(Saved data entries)
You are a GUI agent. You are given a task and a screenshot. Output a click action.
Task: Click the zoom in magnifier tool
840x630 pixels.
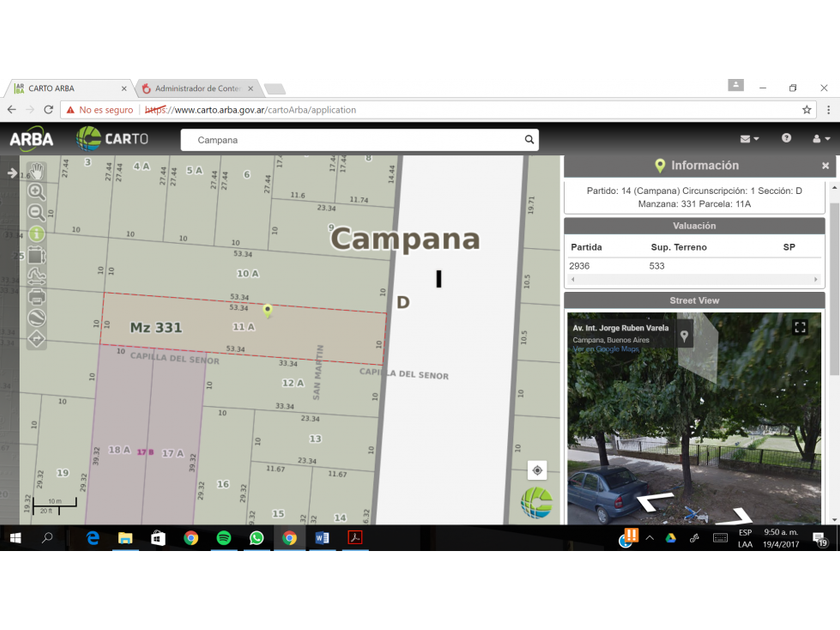click(x=36, y=192)
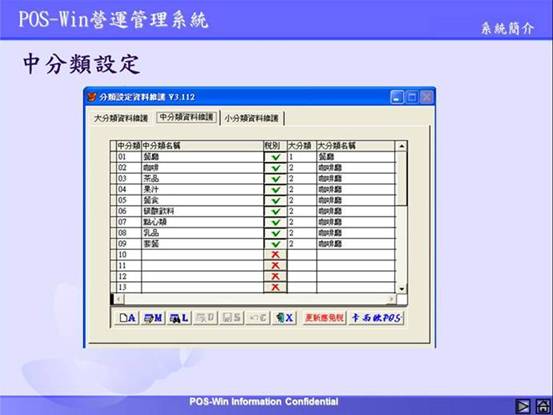Image resolution: width=553 pixels, height=415 pixels.
Task: Click the red 更新應免稅 button
Action: 324,318
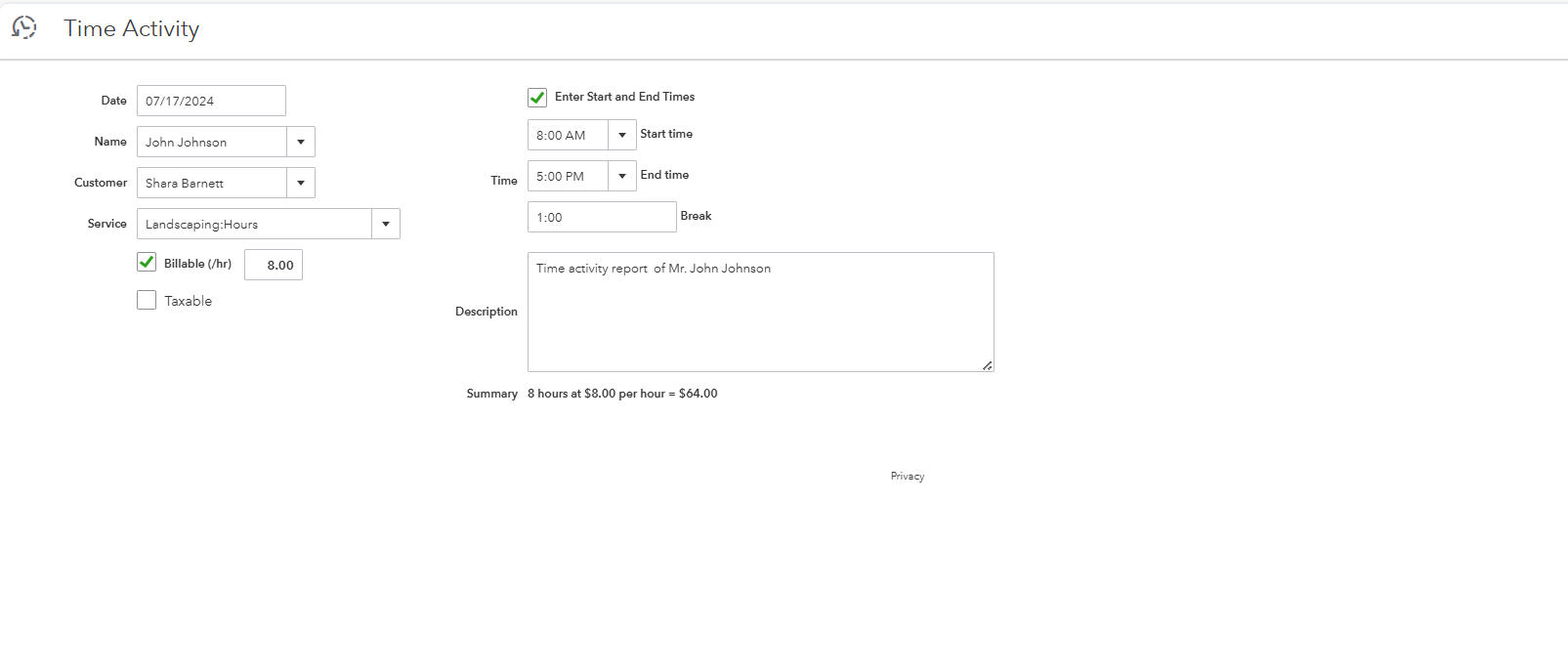The image size is (1568, 671).
Task: Click the John Johnson name field
Action: [212, 143]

REQUIRED WORK: Transcribe, without alteration, each line from the one with "Task: Click the zoom in magnifier tool" through the last line of the data; no pictures belong in the copy.

RESULT FOR THIS EXERCISE:
Task: Click the zoom in magnifier tool
840x630 pixels.
click(x=36, y=192)
Image resolution: width=553 pixels, height=415 pixels.
Task: Click the red 更新應免稅 button
Action: 324,318
The image size is (1568, 671).
Task: Click the John Johnson name field
Action: [212, 143]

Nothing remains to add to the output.